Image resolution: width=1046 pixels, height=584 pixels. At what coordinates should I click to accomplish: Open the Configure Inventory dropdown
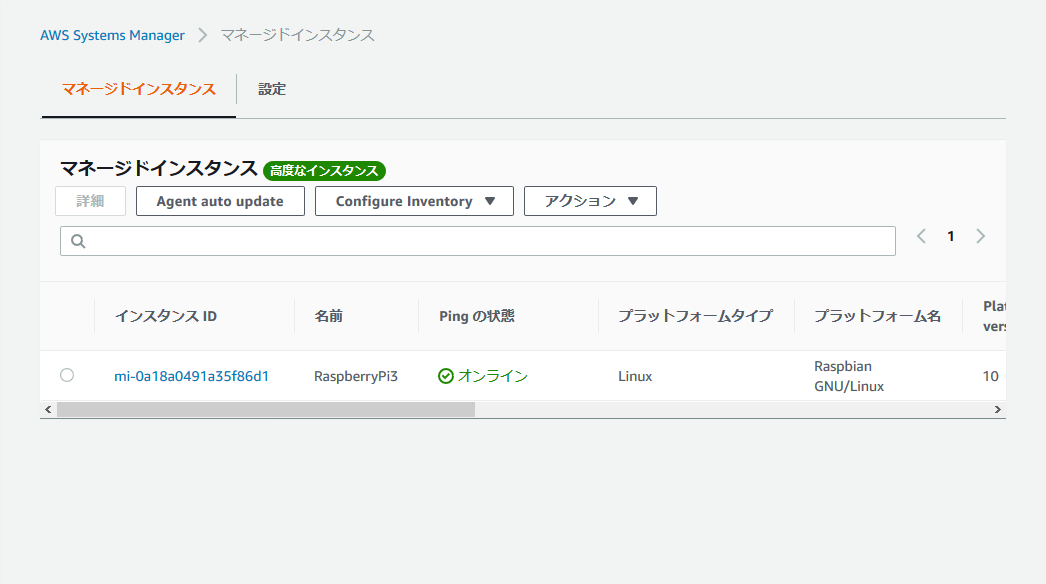coord(414,201)
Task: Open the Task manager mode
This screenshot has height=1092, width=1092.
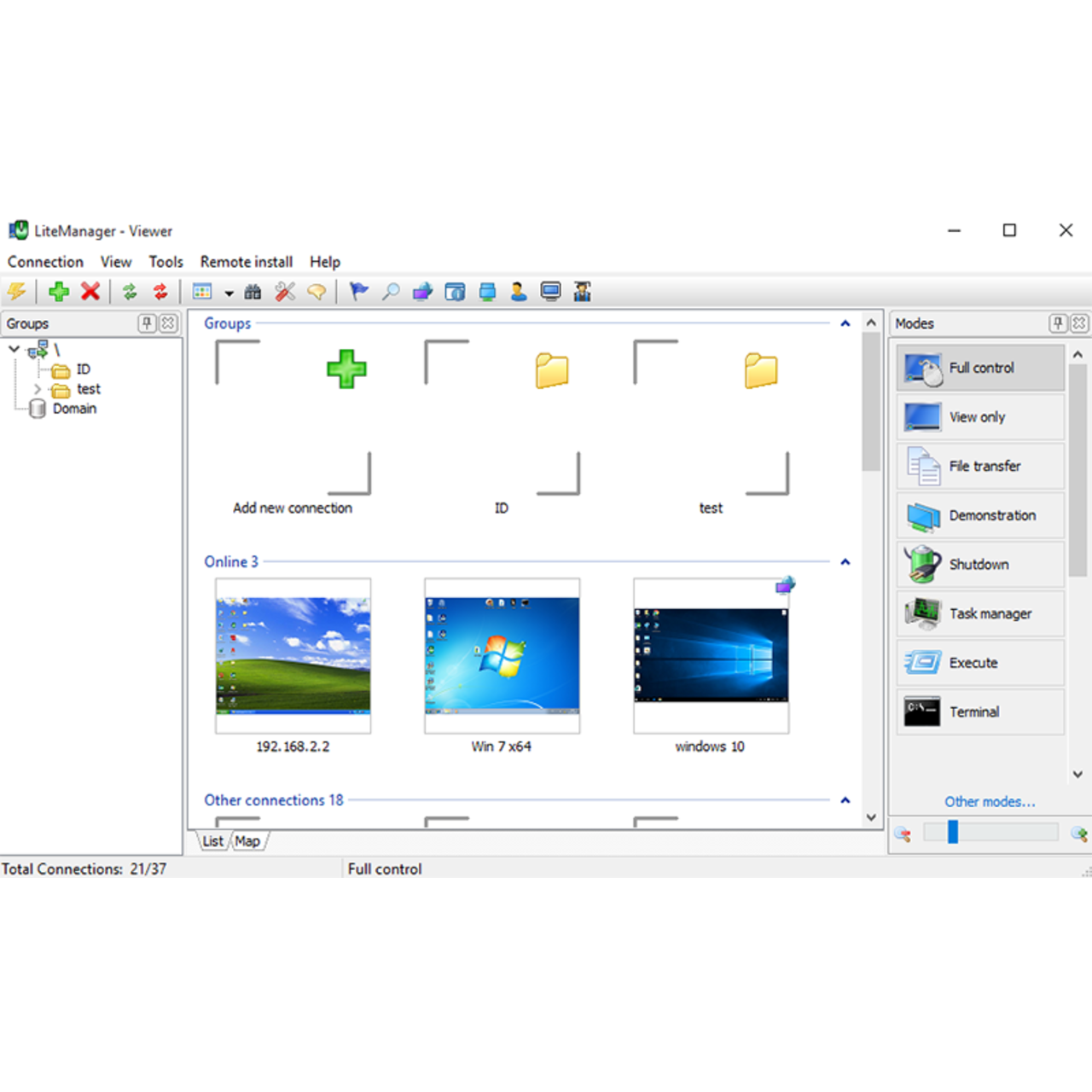Action: click(x=979, y=613)
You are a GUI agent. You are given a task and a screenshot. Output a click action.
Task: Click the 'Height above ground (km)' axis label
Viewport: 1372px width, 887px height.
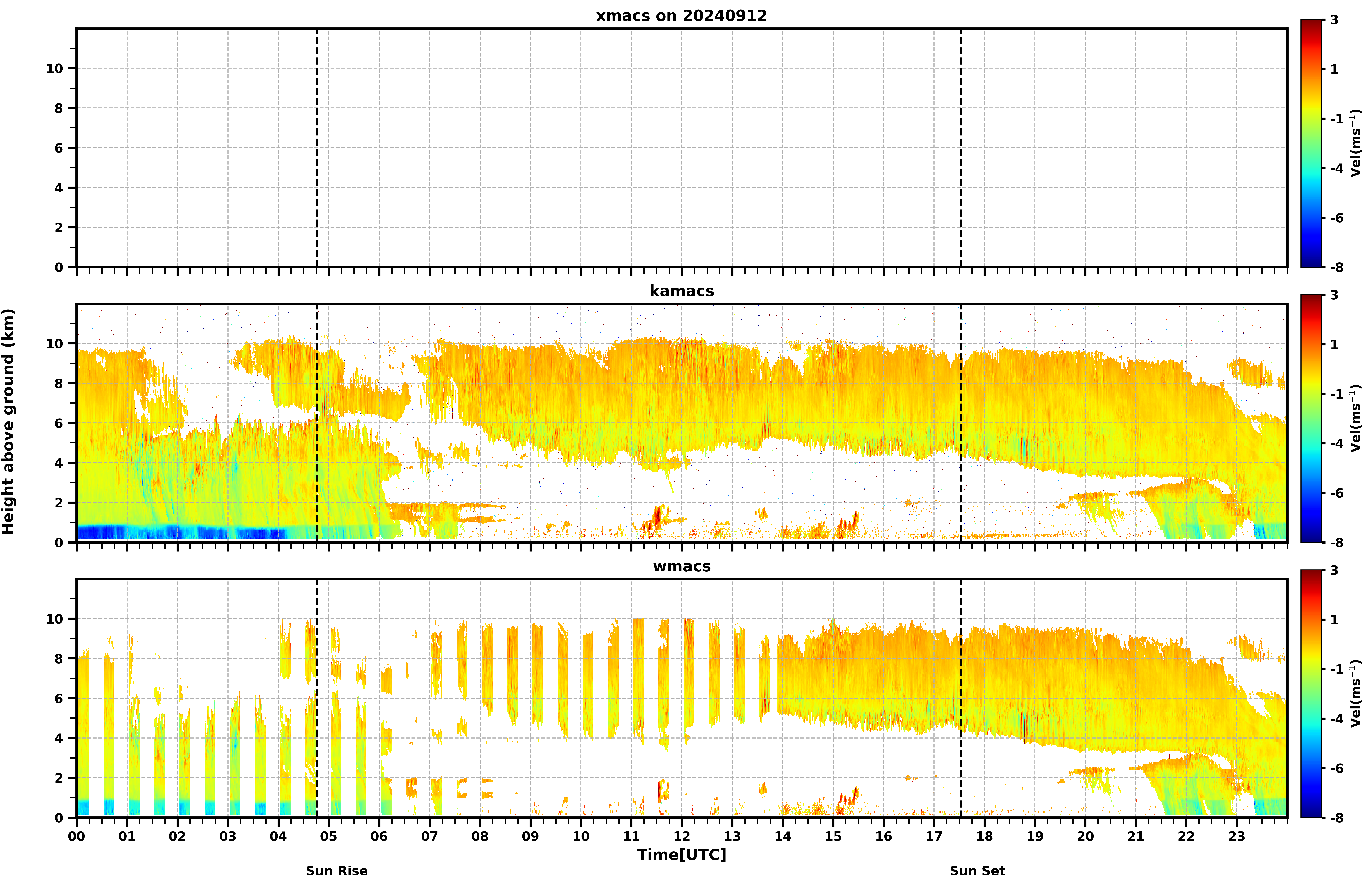click(8, 422)
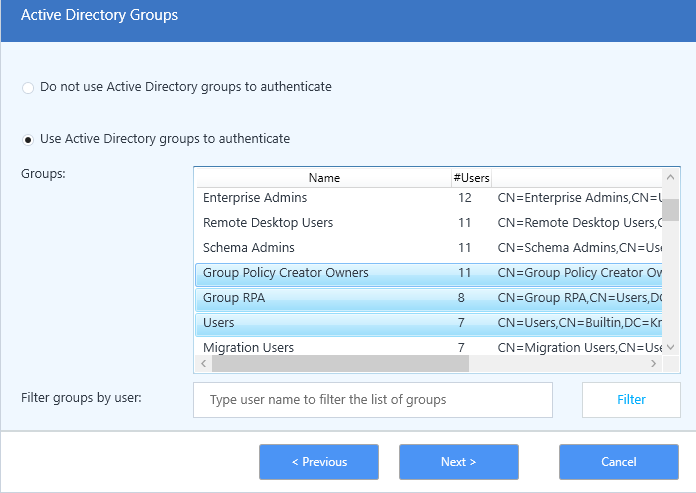Go back with the Previous button
Image resolution: width=696 pixels, height=493 pixels.
coord(319,462)
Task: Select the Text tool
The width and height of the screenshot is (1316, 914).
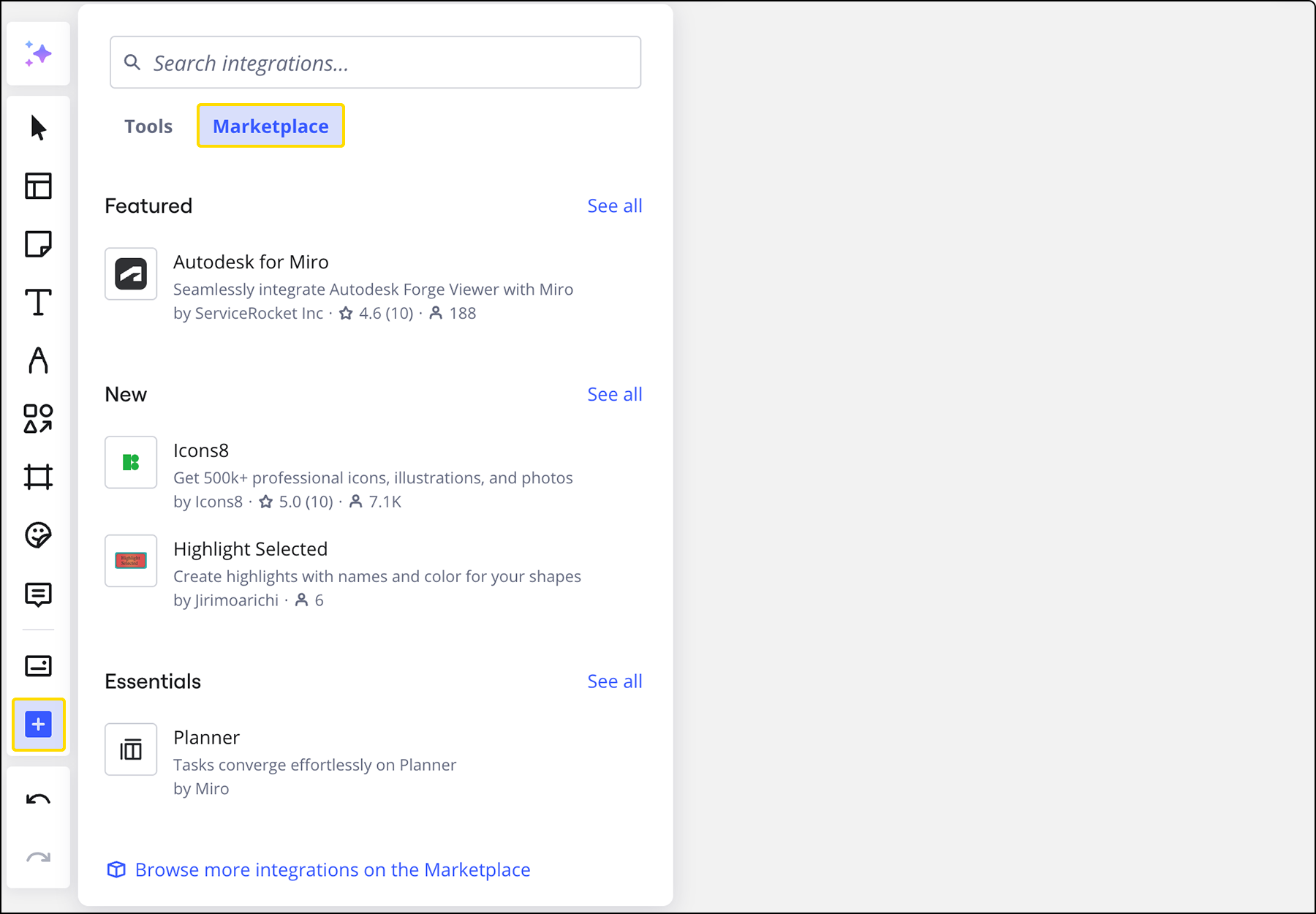Action: tap(38, 302)
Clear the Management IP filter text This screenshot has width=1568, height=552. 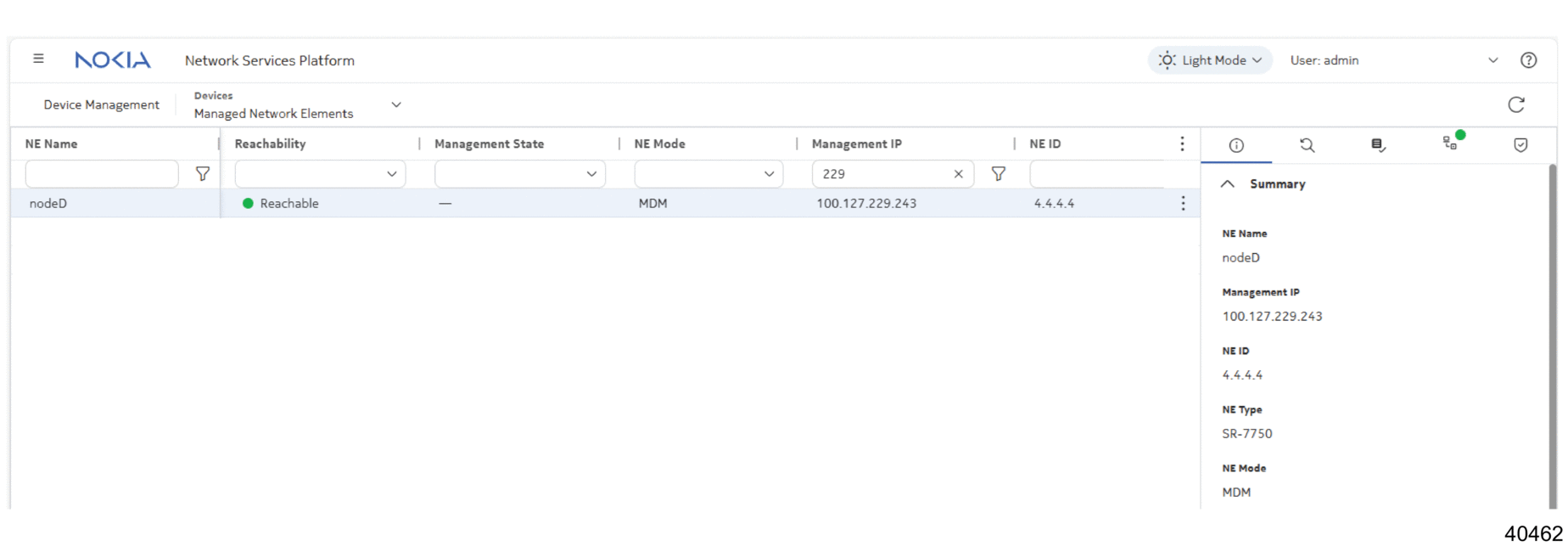pyautogui.click(x=958, y=174)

== == ==

• Required work
Transcribe exactly each line of the records from the start up to and including the one with "Task: Select the Text tool", and leave out every picture.

• Task response
Image resolution: width=1046 pixels, height=584 pixels. At what coordinates should I click to accomplish: Open the Configure Inventory dropdown
coord(414,201)
Task: Open the Task manager mode
This screenshot has height=1092, width=1092.
Action: click(x=979, y=613)
You are a GUI agent. You are given a task and a screenshot. Output a click action.
Task: Click the 'Height above ground (km)' axis label
Viewport: 1372px width, 887px height.
click(8, 422)
Go back with the Previous button
Image resolution: width=696 pixels, height=493 pixels.
coord(319,462)
Task: Select the Text tool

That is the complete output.